The same Convocation regulations required that divorced people on remarriage could only be admitted to communion with the bishop’s permission. In giving such approval, the bishop was required to ‘give due weight to the preservation of the Church’s witness of Our Lord’s standard of marriage and to the pastoral care of those who have departed from it.’
A fresh start
All attempts to deal with remarriage after divorce have been faced with making a proper balance between the fundamental message of the Gospel, that repentance to a gracious God gives the immediate opportunity to begin afresh, with past sin absolved, and of balancing that against the direct and specific words of Christ – and with a genuine desire to meet the pastoral needs of what even in 1968 was a growing number of people whose marriages had broken down.
The 1968 Report in fact followed on another report of 1966, Putting Asunder – A Divorce Law for Contemporary Society, in which a group of mainly Church of England scholars and lawyers had attempted to consider the secular divorce law, making suggestions for a new law of divorce that ‘would be free from the most unsatisfactory features of the present law and yet would not weaken the status of marriage in the community.’
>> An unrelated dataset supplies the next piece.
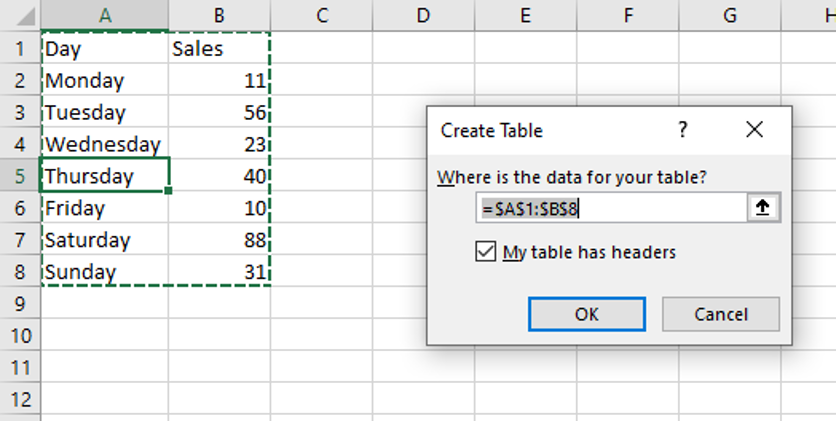836x421 pixels.
Task: Select the Day header cell
Action: (105, 48)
Ten years later, a Commission was appointed and eventually produced a further report, Marriage and the Church’s Task, which was published by the General Synod in 1978. It was a careful and exhaustive review, theological and practical. It recommended a root and branch change in the Convocation regulations, and that ‘the use of services of prayer and dedication in connection with remarriage after divorce should be brought to an end.’
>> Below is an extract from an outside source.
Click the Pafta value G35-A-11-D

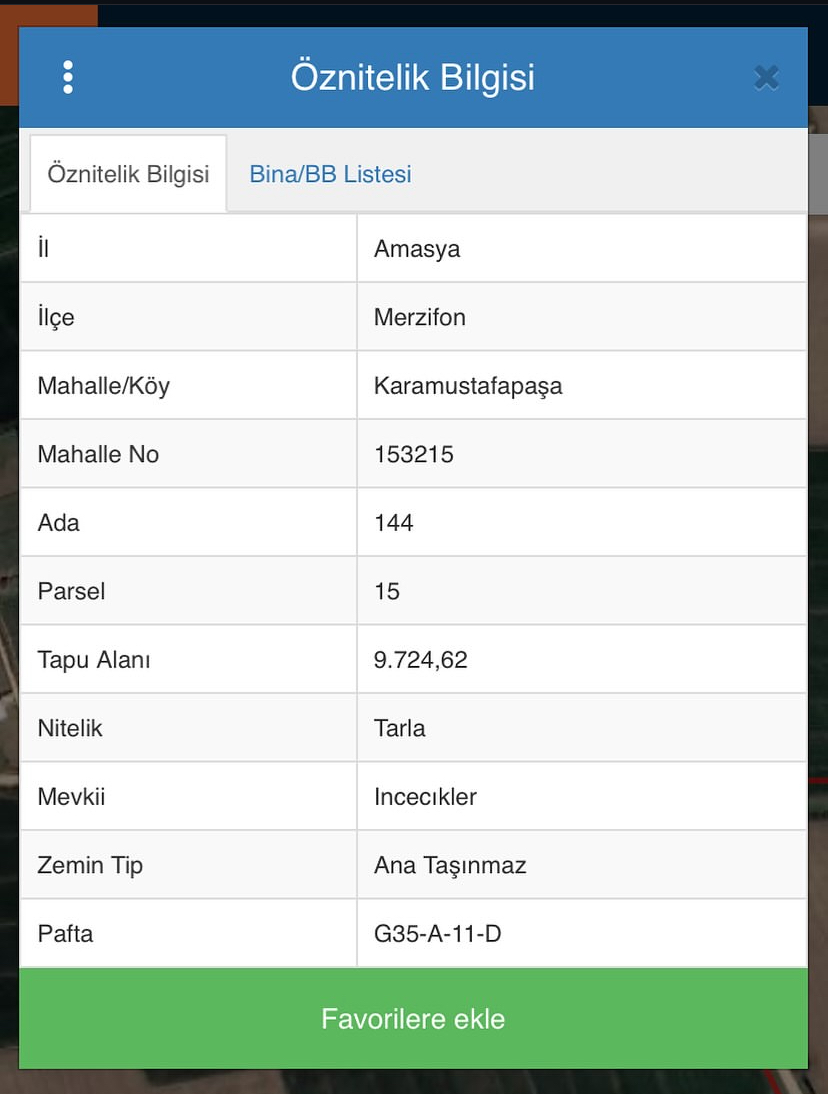click(x=437, y=934)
By a majority within the Commission, it recommended that divorced people should be allowed to remarry in church, though only with the permission of the bishop. This was partly to safeguard the local clergyman, who, it was recognized, would otherwise have been put into an impossible position.
Also by a majority, it recommended that bishops should be able to use their discretion whether or not to ordain a man who had either married a divorced woman or else had himself remarried after divorce. This was eventually to be slipped through the General Synod in the run-up to the ordination of women in the early Nineties, when it was realized that a number of the women seeking ordination were in that situation.
Similarly the Commission recommended legislation to allow a diocesan bishop ‘discretion whether or not to institute a clergyman’ who had been divorced and then had remarried, while the position of a clergyman whose marriage had resulted in divorce would still depend on whether or not the reason for the divorce depended on ‘unbecoming’ behaviour on the part of the priest.
It was more than thirty years after the publication of the report, Marriage, Divorce and the Church, that the General Synod came to a decision to liberalize marriage discipline.
The easy option?
The House of Bishops report, Marriage in Church after Divorce, was debated first of all in each diocesan synod and received overwhelming general support, though in many concern was expressed that the decision on whether or not to remarry was put into the hands of the incumbent alone – rightly since, as anyone with parochial experience would be aware, after saying yes to one couple it would be almost impossible pastorally to say no to any other. But the House of Bishops, many with little or no parochial experience, would have none of it.
Nor would the Synod, and the proposals were accepted by an overwhelming majority of 269 votes to 83, with an amendment to restrict such remarriages to ‘exceptional’ circumstances only. Who can doubt that some members would regard this as little more than a sop to those uneasy at the abandonment of the Church’s marriage discipline, knowing that many would ignore it from the start?
The hard way to meet the pastoral needs of those whose marriages had broken down would have been to produce a nullity procedure. In today’s liberal church it was easier simply to blot out the words of Christ.